[Start]
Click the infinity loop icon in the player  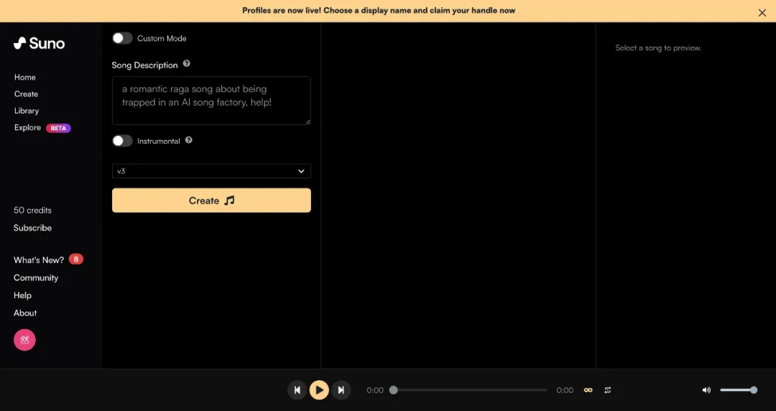(588, 390)
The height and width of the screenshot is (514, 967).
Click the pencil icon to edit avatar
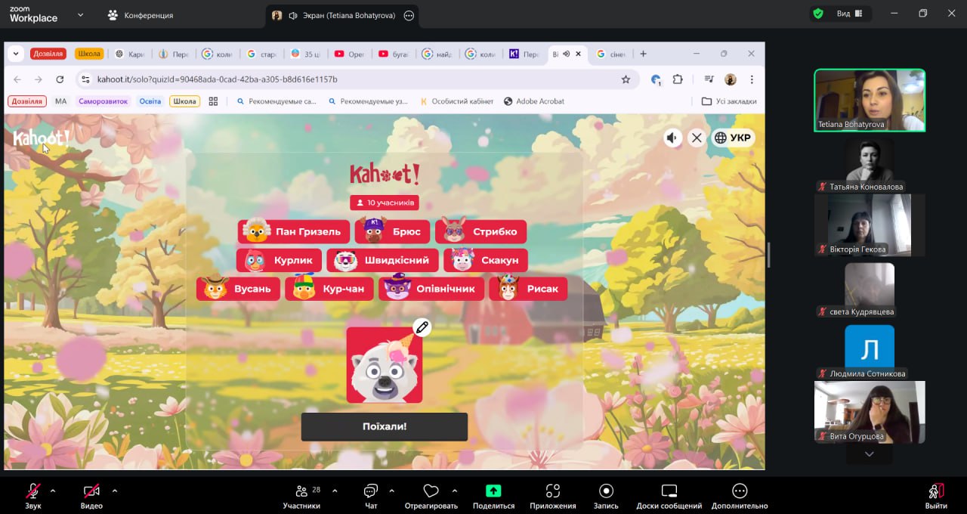point(422,327)
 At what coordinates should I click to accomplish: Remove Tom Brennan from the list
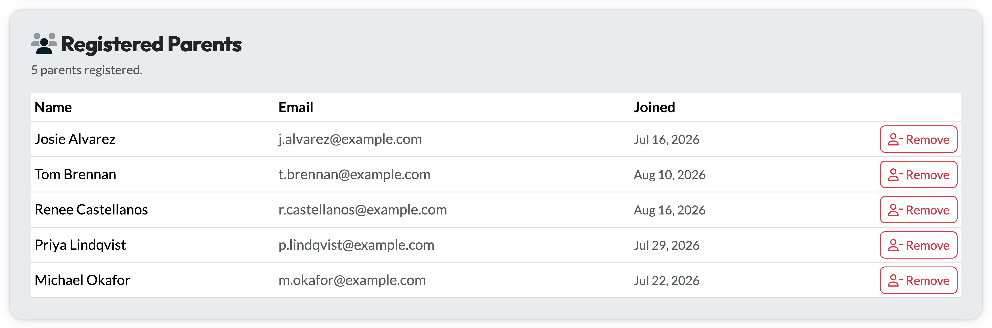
[End]
> [Stated exercise]:
Write out again, word for word, the rows from the line containing "The height and" through the end of the rows, both ends included. Leave the pictures out of your answer.

> [Solution for this task]:
The height and width of the screenshot is (514, 967).
Click the pencil icon to edit avatar
point(422,327)
 At what coordinates should I click to accomplish: Remove Tom Brennan from the list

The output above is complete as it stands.